В этот день опять зашел разговор о больнице. Бессер (который приходил каждый день) находил, что больница не обязательна, что ничего существенного, кроме рентгена, она не даст, но высказал опасение — как бы в домашних условиях не проглядеть пневмонию. А я даже и тут подумала: «Ну, против пневмонии теперь есть пенициллин! Это не страшно!»
А ночью вдруг началось страшное. Я услышала
После того как никто не приехал из Союза (а он, очевидно, ждал), он стал беспокоиться, не мог лежать, просил, чтоб его посадили, садился, потом опять ложился.
Радик старался устроить его удобно, сажал на подушки, сделал упоры для ног — надо было предотвратить отек легких, но он недолго находился в нужном положении, сползал вниз, ложился вбок, почти сползал с постели.
В тот день я послала телеграмму Мариэтте Шагинян — я думала, она сразу приедет, поднимет всех на ноги, спасет.
Действительно, сразу по получении телеграммы ее дочь позвонила мне, подробно расспросила о болезни, сказала, что Мариэтта завтра же выедет в Ленинград.
Но когда я сказала ему: «Мишенька, звонила Мариэтта, она завтра приедет!» — он ответил: «Бог с ней!..»
19-го, в субботу, ночь была беспокойная, спал плохо, приходилось делать уколы, давать лекарство.
Раз даже чуть не довел до обморока самого Радика — не дал делать укол, едва не сломал шприц в вене. Это было ужасно.
В эти последние дни ему, наверное, было очень больно — он все засовывал пальцы в рот, кусал их. Я не понимала, в чем дело, а потом заметила — на тоненьком пальчике прокус. И что же болело, что мучило его? Я так и не знаю.
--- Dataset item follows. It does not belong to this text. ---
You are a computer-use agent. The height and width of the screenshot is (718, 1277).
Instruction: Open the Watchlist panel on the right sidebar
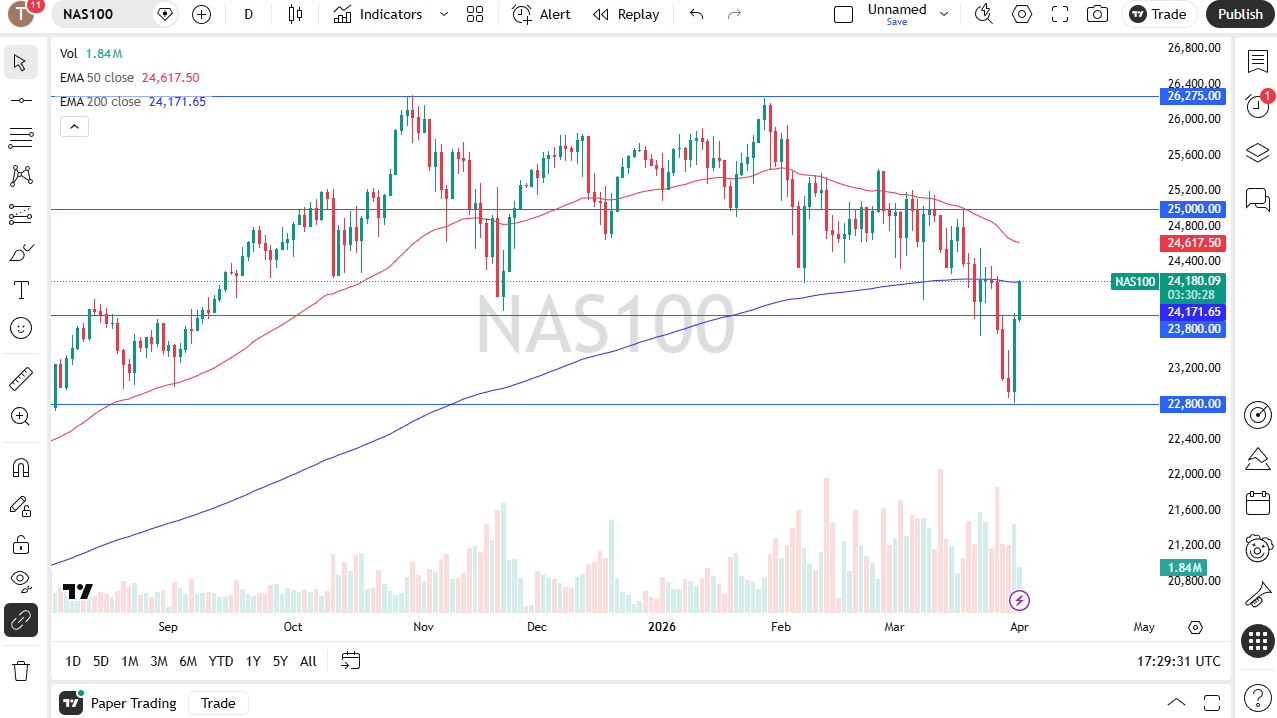pos(1257,61)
Я испугалась тогда, когда увидела эту крошечную ранку на безымянном пальце левой руки, сказала: «Мишенька, что ты делаешь? Ты же можешь внести инфекцию, не надо кусать пальцы!»
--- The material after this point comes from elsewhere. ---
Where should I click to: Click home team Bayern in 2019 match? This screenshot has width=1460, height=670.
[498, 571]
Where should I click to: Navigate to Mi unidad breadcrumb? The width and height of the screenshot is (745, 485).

В 6 часов стал требовать врача. «Позовите вашего профессора», — говорил Радику. Посылали Валю за ним — с трудом отыскал, привел.
Как он мучился, должно быть. Как он тянул ко мне свои руки:
«Пусть я встану!»
«Подними меня, Верочка!»
«Поддержи меня, Верочка!»
«Вытащи меня, Верочка!»
И я поднимала его, поддерживала.
Ноги его я ставила на скамеечку, клала грелку на них, а руки согревала своим дыханием. И он клал голову мне на плечо, и мы сидели, тесно прижавшись друг к другу, так, как я всегда мечтала…
Потом он стал просить: «Увези меня, Верочка! Везите меня в Ленинград, в больницу!»
Он так хотел жить! Он не хотел умирать!
И в тот же день он первый раз сказал: «Я умираю, Верочка!»
«Что ты? Что ты говоришь? Это невозможно… Тогда и я умру!»
В тот день я нашла письмо Елизаветы, которое куда-то засунула в суматохе. Она советовала вызвать Максимовича, сообщила его телефон в Зеленогорске. Позвонила туда — просила передать о болезни Михаила, просьбу приехать.
Опять была страшная ночь. Наутро, в воскресенье, 20-го, явился Максимович, а следом за ним — Николай Михайлович из Литфонда с каким-то знаменитым профессором.